Given text —
_ _ _ _
Many couples choose to file for bankruptcy before they divorce because until the bankruptcy court has finished its work, a divorce can't be finalized. However, a no-fault divorce can be obtained in as little as three months if both spouses agree the marriage is irretrievably broken. Or, you can obtain a Chapter 7 bankruptcy in as little as six months and then pursue the divorce with fewer complications.

Chapters 7 and 13

Chapters 7 and 13 of the Bankruptcy Code enable you to discharge or modify some or all of your debts before or after your divorce is finalized. Under Chapter 7, debts such as credit card bills or medical bills can be fully forgiven and discharged. Chapter 13 bankruptcy is also a possibility -- it gives you a chance to pay your creditors under a court-approved installment plan. If you don't file for bankruptcy protection before your divorce is finalized, your debts will be divided during your divorce, either by coming to an agreement with your spouse or by the family law court.

Joint Bankruptcy

Filing for joint bankruptcy before divorce, as opposed to filing for individual bankruptcy after divorce, enables both of you to avoid potential liability for debts that survive the divorce proceeding, explains family law attorney Sheryl Rentz at the Pennsylvania Family Law Blog. For example, if the amount you owe on your credit card and medical bills is divided by the family law court and later your ex-spouse files for bankruptcy to discharge her debts, those creditors can come after you if you co-signed agreements to pay those bills. But if you file for bankruptcy jointly, this situation won't arise.

Undischarged Debts

Certain debts cannot be discharged in bankruptcy court. Spousal support and child support can't be wiped out under either a Chapter 7 or Chapter 13 bankruptcy. If you are past due on child support or alimony, bankruptcy offers no relief or protection. However, by discharging other types of debt in bankruptcy, such as credit card and medical bill debts, it will likely become easier to pay your remaining obligations and begin your new life in better financial shape.
_ _ _ _
(Saved data entries)
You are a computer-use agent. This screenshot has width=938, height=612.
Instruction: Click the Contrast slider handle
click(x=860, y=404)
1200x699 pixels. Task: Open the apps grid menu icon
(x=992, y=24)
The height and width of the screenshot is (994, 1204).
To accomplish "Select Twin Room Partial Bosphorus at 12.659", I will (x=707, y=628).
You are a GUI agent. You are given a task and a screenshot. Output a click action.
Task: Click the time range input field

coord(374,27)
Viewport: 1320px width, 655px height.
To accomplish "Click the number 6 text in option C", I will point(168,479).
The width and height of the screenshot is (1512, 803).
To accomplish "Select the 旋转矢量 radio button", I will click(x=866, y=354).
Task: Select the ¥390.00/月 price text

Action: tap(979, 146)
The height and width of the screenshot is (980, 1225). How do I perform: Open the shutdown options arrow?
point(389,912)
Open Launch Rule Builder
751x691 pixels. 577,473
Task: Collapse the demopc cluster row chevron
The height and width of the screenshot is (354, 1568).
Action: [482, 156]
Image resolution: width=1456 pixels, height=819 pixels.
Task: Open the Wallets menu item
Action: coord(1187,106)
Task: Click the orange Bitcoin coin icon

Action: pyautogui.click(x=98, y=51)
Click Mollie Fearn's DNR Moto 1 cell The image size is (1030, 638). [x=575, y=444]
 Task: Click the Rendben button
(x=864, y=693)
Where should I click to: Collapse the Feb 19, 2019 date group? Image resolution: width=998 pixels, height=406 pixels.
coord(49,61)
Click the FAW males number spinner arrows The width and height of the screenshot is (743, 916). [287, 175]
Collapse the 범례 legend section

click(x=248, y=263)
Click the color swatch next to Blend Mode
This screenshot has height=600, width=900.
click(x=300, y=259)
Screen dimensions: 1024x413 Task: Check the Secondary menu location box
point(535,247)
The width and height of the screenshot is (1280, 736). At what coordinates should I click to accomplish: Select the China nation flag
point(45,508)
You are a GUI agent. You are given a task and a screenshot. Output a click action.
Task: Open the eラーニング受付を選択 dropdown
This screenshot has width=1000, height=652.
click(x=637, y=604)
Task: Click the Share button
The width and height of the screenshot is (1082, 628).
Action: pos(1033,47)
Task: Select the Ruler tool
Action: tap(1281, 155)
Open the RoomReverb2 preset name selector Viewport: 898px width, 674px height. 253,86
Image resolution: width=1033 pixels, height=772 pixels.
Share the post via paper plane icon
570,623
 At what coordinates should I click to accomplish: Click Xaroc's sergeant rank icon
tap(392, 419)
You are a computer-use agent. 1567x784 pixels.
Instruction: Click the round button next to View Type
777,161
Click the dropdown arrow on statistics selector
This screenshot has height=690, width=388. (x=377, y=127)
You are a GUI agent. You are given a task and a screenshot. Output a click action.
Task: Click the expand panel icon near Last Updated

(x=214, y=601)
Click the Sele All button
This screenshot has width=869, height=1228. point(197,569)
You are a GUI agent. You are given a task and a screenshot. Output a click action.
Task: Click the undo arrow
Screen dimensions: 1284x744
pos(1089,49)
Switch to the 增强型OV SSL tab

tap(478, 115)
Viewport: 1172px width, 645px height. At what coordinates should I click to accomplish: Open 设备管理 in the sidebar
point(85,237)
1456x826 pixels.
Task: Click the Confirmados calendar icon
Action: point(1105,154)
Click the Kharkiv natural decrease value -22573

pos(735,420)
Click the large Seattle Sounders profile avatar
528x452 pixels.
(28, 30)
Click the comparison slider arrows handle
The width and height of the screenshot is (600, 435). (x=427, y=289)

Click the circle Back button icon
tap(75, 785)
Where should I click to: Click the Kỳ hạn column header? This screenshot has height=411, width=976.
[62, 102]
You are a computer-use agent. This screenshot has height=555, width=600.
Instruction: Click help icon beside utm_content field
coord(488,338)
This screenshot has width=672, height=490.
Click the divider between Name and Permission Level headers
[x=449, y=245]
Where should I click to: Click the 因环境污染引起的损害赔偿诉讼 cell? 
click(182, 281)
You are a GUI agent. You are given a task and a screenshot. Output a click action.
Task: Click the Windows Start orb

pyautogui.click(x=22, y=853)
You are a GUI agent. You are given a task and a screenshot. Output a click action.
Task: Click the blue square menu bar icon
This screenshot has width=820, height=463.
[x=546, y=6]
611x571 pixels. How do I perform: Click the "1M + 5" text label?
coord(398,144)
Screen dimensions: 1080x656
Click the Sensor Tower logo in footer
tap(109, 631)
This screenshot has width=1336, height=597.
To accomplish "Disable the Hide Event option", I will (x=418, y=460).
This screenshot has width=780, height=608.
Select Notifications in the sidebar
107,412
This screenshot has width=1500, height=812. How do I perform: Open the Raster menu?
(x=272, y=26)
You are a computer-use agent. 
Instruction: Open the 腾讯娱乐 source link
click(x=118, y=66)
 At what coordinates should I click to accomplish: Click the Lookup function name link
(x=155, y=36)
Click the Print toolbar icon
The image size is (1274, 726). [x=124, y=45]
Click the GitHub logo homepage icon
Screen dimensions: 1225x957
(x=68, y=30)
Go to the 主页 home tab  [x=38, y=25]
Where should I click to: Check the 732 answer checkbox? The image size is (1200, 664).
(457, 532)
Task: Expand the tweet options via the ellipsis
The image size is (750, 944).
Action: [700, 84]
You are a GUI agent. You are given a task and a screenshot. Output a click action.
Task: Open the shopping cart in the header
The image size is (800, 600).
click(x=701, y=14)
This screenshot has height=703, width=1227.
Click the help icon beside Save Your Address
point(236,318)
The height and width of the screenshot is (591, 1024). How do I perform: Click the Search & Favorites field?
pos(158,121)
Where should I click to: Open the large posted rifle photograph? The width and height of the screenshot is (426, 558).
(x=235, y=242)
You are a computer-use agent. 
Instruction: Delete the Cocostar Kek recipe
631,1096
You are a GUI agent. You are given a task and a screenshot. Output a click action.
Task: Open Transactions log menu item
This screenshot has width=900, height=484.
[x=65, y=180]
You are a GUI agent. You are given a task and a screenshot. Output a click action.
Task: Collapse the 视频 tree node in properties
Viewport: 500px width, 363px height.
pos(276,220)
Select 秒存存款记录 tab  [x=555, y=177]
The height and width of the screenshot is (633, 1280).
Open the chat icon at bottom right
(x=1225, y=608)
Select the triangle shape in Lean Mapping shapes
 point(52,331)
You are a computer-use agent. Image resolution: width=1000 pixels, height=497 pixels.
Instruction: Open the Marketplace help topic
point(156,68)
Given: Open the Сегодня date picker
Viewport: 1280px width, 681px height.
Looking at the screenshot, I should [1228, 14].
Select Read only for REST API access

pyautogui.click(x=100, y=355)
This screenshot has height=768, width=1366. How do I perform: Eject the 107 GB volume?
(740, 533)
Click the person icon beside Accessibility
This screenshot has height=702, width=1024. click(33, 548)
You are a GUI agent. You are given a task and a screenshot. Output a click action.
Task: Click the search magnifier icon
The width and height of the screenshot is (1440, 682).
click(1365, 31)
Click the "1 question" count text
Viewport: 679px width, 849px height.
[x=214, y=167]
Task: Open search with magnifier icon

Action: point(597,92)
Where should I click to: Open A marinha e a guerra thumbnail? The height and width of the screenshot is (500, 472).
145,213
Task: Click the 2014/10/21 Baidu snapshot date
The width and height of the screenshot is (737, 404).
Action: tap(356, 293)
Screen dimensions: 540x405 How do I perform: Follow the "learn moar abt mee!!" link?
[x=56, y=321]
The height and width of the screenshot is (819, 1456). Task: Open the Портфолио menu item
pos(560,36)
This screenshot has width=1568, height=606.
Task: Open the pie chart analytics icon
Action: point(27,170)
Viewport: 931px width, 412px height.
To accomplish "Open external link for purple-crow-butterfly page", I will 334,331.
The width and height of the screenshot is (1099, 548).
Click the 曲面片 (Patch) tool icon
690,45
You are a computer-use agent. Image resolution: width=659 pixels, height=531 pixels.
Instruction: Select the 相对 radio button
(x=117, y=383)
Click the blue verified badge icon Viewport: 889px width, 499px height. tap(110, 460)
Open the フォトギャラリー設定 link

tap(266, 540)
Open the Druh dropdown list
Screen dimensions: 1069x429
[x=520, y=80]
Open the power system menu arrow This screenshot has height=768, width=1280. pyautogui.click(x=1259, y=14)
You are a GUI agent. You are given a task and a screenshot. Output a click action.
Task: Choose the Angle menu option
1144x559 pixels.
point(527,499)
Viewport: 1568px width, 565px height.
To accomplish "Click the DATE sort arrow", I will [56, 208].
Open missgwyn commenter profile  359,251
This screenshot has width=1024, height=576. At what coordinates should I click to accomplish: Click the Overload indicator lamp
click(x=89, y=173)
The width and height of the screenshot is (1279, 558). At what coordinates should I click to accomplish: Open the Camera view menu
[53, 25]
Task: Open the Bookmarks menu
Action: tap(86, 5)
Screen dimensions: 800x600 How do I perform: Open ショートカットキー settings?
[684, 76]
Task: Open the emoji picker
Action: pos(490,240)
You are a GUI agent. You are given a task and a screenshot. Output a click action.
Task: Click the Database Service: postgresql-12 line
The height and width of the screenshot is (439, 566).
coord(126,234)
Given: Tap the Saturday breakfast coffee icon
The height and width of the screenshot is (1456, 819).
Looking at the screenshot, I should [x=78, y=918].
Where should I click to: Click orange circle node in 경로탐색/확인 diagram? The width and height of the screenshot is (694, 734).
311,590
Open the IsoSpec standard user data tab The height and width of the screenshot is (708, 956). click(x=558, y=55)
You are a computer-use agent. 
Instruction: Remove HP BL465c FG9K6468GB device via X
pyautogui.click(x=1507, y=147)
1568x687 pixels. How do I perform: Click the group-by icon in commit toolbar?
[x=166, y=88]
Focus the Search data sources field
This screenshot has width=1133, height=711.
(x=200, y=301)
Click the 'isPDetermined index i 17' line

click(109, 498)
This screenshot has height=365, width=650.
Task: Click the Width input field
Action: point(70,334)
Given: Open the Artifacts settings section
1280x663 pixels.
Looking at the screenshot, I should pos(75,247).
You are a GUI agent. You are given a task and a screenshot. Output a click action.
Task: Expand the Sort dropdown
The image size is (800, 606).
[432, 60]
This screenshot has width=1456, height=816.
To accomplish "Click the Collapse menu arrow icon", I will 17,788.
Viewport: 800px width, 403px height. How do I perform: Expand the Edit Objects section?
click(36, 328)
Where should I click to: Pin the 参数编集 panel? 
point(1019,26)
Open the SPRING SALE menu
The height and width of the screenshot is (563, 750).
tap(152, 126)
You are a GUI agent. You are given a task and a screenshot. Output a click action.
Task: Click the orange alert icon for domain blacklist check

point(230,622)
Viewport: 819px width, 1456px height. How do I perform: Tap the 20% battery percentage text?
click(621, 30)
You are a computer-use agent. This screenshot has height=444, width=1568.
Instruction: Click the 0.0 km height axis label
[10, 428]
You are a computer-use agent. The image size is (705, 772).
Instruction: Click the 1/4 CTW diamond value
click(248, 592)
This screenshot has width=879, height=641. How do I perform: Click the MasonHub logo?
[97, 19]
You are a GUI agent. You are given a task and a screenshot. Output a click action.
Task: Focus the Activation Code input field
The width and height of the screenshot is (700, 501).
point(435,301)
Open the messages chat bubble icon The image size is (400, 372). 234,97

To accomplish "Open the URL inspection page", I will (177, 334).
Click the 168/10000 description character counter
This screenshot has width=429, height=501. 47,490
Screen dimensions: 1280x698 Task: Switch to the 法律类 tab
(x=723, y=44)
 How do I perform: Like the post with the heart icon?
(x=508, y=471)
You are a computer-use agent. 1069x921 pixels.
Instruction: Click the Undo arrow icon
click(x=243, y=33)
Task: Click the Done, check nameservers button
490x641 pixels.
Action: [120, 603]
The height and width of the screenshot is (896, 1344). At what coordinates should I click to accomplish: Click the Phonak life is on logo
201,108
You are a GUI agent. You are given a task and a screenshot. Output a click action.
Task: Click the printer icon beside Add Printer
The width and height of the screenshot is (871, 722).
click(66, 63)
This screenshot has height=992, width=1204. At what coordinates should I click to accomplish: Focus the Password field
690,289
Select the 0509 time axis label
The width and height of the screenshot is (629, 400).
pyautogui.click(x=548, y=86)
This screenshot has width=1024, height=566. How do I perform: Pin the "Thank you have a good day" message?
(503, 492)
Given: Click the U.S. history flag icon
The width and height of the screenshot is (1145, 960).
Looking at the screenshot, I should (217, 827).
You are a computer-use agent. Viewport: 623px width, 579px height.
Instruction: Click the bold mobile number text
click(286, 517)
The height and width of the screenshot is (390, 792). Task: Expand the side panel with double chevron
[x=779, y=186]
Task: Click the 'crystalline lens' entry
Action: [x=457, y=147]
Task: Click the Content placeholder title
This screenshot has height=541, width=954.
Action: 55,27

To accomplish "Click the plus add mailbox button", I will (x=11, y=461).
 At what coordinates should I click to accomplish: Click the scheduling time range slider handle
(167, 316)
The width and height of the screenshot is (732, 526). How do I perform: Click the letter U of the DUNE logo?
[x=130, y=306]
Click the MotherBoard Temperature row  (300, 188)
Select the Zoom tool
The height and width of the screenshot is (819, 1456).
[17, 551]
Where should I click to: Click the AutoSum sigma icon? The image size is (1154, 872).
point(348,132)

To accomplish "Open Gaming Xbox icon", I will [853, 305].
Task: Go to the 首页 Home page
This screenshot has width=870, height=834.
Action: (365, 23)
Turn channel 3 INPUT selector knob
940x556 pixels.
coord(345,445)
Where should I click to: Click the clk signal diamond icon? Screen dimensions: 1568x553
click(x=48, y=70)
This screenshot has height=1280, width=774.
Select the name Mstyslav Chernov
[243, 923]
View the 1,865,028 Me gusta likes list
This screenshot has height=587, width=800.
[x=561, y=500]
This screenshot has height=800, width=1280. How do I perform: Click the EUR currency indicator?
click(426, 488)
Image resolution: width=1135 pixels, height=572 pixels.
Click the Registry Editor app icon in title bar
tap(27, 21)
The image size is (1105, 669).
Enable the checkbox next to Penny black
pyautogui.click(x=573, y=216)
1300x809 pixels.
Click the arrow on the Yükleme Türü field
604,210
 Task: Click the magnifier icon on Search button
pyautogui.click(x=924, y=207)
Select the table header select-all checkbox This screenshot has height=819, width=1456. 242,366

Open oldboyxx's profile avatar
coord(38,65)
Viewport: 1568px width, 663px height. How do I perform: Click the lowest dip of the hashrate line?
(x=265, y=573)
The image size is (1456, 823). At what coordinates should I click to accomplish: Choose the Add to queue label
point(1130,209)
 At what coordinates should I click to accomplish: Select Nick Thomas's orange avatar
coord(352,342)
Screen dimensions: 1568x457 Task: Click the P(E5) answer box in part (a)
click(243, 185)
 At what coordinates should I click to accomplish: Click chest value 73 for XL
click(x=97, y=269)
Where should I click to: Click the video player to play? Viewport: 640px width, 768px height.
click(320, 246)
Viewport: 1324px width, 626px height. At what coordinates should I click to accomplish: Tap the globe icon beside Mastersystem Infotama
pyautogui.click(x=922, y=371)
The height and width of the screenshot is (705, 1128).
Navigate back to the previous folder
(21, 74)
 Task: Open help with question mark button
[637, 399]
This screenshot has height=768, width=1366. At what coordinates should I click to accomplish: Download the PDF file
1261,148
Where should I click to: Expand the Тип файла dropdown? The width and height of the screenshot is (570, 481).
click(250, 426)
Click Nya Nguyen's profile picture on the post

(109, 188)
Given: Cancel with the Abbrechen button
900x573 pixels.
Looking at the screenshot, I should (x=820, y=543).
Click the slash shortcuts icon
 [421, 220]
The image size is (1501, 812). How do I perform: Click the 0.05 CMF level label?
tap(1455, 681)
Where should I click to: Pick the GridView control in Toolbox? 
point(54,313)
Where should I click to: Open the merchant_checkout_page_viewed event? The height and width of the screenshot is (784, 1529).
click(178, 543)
_ _ _ _
The problem — Retype the whole text on bankruptcy before divorce, word for word. The data plays no part in this work.

Answer for this exercise —
Many couples choose to file for bankruptcy before they divorce because until the bankruptcy court has finished its work, a divorce can't be finalized. However, a no-fault divorce can be obtained in as little as three months if both spouses agree the marriage is irretrievably broken. Or, you can obtain a Chapter 7 bankruptcy in as little as six months and then pursue the divorce with fewer complications.

Chapters 7 and 13

Chapters 7 and 13 of the Bankruptcy Code enable you to discharge or modify some or all of your debts before or after your divorce is finalized. Under Chapter 7, debts such as credit card bills or medical bills can be fully forgiven and discharged. Chapter 13 bankruptcy is also a possibility -- it gives you a chance to pay your creditors under a court-approved installment plan. If you don't file for bankruptcy protection before your divorce is finalized, your debts will be divided during your divorce, either by coming to an agreement with your spouse or by the family law court.

Joint Bankruptcy

Filing for joint bankruptcy before divorce, as opposed to filing for individual bankruptcy after divorce, enables both of you to avoid potential liability for debts that survive the divorce proceeding, explains family law attorney Sheryl Rentz at the Pennsylvania Family Law Blog. For example, if the amount you owe on your credit card and medical bills is divided by the family law court and later your ex-spouse files for bankruptcy to discharge her debts, those creditors can come after you if you co-signed agreements to pay those bills. But if you file for bankruptcy jointly, this situation won't arise.

Undischarged Debts

Certain debts cannot be discharged in bankruptcy court. Spousal support and child support can't be wiped out under either a Chapter 7 or Chapter 13 bankruptcy. If you are past due on child support or alimony, bankruptcy offers no relief or protection. However, by discharging other types of debt in bankruptcy, such as credit card and medical bill debts, it will likely become easier to pay your remaining obligations and begin your new life in better financial shape.